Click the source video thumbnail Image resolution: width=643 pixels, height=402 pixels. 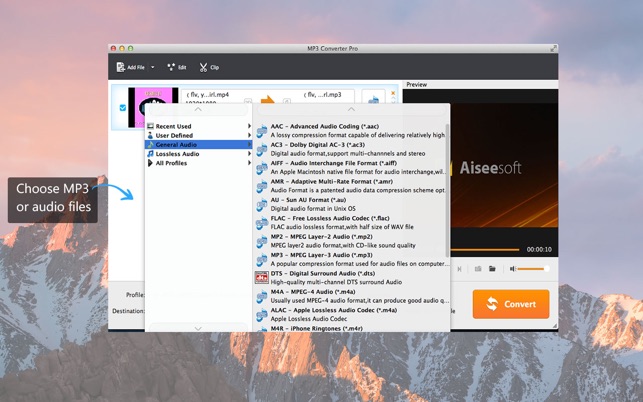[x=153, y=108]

...

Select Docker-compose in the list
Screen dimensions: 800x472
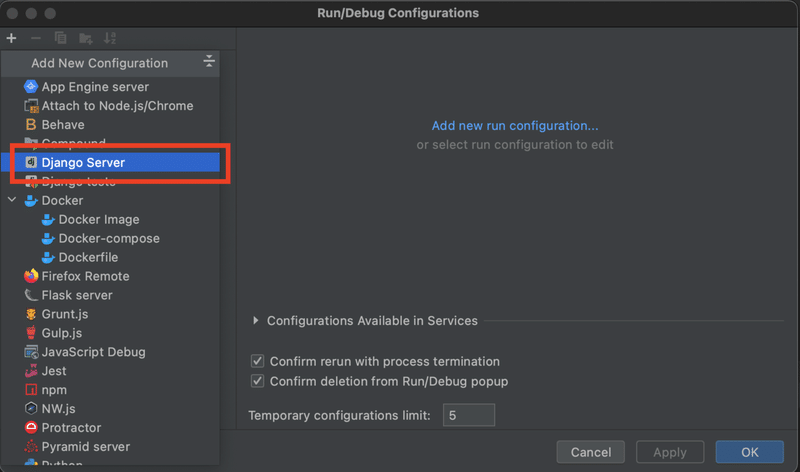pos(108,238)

...

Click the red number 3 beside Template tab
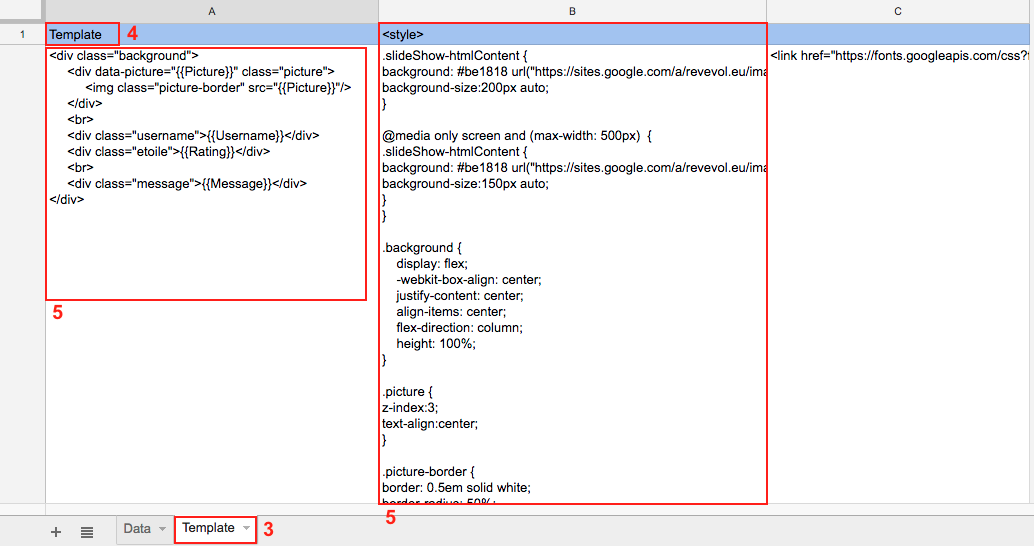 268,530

• **WHAT THE EXERCISE ASKS**:
Copy out the items from the line with "Select Docker-compose in the list" up to and including the line with "pos(108,238)", leaving the pictures out.

• **THE ANSWER**:
Select Docker-compose in the list
Screen dimensions: 800x472
pos(108,238)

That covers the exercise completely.